- _Exercise_: Convert the stretch of records from the line containing "Image resolution: width=707" through the line containing "click(x=141, y=84)" into a JSON list of strings, one string per line, skipping blank lines.

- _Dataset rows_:
-- -- --

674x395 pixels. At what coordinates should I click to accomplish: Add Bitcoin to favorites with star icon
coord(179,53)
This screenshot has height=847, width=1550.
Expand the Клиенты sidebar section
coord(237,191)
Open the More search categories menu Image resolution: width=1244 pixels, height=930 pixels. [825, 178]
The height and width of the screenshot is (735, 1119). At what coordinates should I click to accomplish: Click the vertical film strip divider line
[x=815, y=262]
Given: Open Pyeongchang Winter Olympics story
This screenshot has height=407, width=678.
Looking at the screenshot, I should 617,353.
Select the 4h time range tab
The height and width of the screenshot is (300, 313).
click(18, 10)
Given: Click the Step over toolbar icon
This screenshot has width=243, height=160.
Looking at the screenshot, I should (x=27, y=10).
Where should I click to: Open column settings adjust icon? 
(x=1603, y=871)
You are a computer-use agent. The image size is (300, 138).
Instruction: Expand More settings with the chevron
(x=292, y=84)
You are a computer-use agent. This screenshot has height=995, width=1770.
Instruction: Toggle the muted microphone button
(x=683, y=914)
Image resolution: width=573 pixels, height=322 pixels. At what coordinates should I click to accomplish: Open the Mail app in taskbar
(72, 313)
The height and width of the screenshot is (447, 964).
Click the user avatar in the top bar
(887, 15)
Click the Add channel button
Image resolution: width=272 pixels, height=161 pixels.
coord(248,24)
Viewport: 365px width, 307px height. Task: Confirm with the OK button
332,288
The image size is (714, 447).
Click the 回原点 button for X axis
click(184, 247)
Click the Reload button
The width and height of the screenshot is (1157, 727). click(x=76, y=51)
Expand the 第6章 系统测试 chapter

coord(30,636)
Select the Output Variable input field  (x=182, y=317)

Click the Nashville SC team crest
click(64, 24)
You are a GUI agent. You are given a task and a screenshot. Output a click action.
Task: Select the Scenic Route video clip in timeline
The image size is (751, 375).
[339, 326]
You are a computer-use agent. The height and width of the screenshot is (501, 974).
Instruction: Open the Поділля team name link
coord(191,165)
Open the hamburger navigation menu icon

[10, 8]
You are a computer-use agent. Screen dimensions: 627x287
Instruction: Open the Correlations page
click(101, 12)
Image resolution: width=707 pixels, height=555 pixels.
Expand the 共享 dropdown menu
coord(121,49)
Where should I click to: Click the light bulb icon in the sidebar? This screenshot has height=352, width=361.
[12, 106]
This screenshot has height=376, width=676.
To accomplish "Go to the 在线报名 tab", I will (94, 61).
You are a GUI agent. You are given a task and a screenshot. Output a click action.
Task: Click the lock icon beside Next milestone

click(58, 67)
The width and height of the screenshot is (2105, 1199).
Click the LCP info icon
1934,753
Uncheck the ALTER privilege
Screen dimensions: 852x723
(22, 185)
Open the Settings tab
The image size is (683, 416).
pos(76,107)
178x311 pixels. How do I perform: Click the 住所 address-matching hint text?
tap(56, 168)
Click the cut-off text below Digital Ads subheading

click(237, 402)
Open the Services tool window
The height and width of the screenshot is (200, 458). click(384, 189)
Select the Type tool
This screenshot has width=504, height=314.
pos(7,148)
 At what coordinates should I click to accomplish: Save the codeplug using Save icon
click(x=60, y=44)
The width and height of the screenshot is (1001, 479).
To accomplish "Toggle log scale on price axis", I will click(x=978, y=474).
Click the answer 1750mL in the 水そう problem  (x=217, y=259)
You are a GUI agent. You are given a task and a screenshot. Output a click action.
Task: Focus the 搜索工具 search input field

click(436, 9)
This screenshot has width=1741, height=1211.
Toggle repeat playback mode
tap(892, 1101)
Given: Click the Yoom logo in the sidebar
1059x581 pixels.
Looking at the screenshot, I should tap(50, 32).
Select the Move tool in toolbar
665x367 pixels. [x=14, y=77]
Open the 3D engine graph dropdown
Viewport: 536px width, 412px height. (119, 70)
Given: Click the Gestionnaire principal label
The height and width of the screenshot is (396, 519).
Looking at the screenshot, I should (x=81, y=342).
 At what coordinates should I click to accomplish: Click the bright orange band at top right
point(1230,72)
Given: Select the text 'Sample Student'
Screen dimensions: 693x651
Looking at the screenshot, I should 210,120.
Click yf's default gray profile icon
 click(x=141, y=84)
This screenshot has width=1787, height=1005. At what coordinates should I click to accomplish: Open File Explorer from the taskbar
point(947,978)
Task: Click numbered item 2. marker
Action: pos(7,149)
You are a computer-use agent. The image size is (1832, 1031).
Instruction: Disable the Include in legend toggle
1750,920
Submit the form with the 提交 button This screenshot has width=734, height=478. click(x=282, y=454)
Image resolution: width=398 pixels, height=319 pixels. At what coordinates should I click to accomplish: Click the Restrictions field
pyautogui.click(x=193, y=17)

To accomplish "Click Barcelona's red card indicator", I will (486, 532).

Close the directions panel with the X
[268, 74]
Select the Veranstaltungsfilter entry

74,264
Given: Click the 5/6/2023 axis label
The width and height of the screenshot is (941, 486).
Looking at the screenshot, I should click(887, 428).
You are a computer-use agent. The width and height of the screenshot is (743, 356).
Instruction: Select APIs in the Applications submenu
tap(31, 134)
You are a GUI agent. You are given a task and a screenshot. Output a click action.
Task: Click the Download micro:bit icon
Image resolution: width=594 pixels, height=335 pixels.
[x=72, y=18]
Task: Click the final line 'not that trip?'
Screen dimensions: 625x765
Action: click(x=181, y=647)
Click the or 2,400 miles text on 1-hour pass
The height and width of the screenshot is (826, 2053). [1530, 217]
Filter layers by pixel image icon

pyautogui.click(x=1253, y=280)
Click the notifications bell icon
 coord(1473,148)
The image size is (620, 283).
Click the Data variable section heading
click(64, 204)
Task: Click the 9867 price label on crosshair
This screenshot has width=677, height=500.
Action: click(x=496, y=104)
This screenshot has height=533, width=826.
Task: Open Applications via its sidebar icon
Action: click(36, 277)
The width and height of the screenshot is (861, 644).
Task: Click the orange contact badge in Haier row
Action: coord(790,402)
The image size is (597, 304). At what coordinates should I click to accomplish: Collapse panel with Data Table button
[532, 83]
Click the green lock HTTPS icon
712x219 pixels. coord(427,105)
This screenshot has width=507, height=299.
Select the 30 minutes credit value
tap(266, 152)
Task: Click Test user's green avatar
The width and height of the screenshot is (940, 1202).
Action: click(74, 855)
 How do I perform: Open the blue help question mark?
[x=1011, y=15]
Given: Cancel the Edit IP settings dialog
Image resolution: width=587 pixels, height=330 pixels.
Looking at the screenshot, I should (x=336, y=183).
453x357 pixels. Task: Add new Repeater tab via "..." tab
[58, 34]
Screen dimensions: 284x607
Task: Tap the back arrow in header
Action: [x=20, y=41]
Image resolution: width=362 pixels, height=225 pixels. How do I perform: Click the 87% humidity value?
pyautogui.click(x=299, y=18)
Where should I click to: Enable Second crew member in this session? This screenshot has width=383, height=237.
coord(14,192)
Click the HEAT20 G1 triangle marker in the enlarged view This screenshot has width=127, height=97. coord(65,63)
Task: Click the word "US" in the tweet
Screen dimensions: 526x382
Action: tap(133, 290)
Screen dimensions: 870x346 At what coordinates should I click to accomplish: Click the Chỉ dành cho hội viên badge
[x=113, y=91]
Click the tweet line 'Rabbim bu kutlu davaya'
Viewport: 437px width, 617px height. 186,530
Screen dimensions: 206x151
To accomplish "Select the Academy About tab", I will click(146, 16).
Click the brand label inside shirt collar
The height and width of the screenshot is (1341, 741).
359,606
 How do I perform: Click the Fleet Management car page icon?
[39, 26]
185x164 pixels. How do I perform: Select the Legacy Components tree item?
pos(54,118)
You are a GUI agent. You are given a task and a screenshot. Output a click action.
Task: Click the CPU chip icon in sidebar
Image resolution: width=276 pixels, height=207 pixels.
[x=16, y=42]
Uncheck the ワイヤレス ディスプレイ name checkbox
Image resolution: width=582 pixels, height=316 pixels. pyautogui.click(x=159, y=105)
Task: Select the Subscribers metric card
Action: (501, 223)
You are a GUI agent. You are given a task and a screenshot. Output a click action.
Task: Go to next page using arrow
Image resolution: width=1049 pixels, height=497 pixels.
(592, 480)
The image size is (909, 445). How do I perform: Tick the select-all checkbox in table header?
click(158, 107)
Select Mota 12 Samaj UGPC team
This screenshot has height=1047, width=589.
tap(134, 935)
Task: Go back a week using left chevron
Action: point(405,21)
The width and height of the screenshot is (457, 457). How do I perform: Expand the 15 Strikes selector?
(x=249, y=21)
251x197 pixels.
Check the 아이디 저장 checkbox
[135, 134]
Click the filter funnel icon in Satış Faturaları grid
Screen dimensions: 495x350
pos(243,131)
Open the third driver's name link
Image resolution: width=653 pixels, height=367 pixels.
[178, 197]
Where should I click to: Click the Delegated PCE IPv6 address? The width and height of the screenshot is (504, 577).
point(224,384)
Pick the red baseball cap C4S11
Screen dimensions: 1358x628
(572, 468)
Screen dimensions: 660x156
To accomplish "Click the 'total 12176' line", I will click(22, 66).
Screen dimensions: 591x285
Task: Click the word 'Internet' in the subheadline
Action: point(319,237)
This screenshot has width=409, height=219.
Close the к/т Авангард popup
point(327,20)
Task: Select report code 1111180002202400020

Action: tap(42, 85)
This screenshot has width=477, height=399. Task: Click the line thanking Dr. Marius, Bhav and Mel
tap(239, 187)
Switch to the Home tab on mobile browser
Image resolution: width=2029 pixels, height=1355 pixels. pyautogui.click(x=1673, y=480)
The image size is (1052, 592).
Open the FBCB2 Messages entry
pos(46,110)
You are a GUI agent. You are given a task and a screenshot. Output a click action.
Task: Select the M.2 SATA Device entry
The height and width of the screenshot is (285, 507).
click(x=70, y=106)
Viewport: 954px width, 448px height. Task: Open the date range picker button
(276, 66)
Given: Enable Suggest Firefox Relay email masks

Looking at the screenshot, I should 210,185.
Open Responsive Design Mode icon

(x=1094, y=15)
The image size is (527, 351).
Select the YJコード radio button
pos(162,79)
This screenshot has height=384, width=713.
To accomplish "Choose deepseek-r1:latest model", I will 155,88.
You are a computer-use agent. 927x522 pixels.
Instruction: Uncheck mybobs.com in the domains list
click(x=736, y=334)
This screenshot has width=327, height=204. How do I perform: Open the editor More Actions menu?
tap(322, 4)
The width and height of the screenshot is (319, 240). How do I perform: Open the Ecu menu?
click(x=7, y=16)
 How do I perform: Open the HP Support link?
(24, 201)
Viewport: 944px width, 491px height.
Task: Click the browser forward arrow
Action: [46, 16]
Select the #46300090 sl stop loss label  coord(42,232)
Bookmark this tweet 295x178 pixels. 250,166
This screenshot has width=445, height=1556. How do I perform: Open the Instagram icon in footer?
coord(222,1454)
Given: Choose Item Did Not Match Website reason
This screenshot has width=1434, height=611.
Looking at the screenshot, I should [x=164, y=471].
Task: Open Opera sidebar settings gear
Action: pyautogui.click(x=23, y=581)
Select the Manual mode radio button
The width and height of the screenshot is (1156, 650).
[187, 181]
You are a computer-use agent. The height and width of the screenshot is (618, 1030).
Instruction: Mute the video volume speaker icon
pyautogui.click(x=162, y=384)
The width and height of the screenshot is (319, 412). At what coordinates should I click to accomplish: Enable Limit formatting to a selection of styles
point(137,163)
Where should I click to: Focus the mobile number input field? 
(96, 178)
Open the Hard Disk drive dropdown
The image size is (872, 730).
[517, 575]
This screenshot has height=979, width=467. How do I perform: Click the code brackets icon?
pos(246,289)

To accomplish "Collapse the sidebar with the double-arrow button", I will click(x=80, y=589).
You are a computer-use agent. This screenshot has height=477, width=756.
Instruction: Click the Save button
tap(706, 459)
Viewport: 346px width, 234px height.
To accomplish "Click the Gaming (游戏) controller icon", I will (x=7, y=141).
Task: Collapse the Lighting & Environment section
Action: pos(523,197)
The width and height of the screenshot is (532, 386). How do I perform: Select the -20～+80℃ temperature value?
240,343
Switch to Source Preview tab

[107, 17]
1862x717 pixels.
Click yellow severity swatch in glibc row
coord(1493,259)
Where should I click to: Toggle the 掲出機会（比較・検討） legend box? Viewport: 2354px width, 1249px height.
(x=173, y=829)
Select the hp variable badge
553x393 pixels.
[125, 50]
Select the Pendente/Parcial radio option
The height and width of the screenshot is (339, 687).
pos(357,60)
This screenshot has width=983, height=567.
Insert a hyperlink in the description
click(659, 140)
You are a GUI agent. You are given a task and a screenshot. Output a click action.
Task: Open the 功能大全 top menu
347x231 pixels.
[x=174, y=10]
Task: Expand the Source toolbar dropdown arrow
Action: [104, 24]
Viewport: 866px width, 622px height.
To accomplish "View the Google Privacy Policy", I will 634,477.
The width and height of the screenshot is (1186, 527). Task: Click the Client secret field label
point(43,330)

-- -- --

- _Response to this task_:
[
  "Image resolution: width=707 pixels, height=555 pixels.",
  "Expand the 共享 dropdown menu",
  "coord(121,49)",
  "Where should I click to: Click the light bulb icon in the sidebar? This screenshot has height=352, width=361.",
  "[12, 106]",
  "This screenshot has height=376, width=676.",
  "To accomplish \"Go to the 在线报名 tab\", I will (94, 61).",
  "You are a GUI agent. You are given a task and a screenshot. Output a click action.",
  "Task: Click the lock icon beside Next milestone",
  "click(58, 67)",
  "The width and height of the screenshot is (2105, 1199).",
  "Click the LCP info icon",
  "1934,753",
  "Uncheck the ALTER privilege",
  "Screen dimensions: 852x723",
  "(22, 185)",
  "Open the Settings tab",
  "The image size is (683, 416).",
  "pos(76,107)",
  "178x311 pixels. How do I perform: Click the 住所 address-matching hint text?",
  "tap(56, 168)",
  "Click the cut-off text below Digital Ads subheading",
  "click(237, 402)",
  "Open the Services tool window",
  "The height and width of the screenshot is (200, 458). click(384, 189)",
  "Select the Type tool",
  "This screenshot has width=504, height=314.",
  "pos(7,148)",
  " At what coordinates should I click to accomplish: Save the codeplug using Save icon",
  "click(x=60, y=44)",
  "The width and height of the screenshot is (1001, 479).",
  "To accomplish \"Toggle log scale on price axis\", I will click(x=978, y=474).",
  "Click the answer 1750mL in the 水そう problem  (x=217, y=259)",
  "You are a GUI agent. You are given a task and a screenshot. Output a click action.",
  "Task: Focus the 搜索工具 search input field",
  "click(436, 9)",
  "This screenshot has width=1741, height=1211.",
  "Toggle repeat playback mode",
  "tap(892, 1101)",
  "Given: Click the Yoom logo in the sidebar",
  "1059x581 pixels.",
  "Looking at the screenshot, I should tap(50, 32).",
  "Select the Move tool in toolbar",
  "665x367 pixels. [x=14, y=77]",
  "Open the 3D engine graph dropdown",
  "Viewport: 536px width, 412px height. (119, 70)",
  "Given: Click the Gestionnaire principal label",
  "The height and width of the screenshot is (396, 519).",
  "Looking at the screenshot, I should (x=81, y=342).",
  " At what coordinates should I click to accomplish: Click the bright orange band at top right",
  "point(1230,72)",
  "Given: Select the text 'Sample Student'",
  "Screen dimensions: 693x651",
  "Looking at the screenshot, I should 210,120.",
  "Click yf's default gray profile icon",
  " click(x=141, y=84)"
]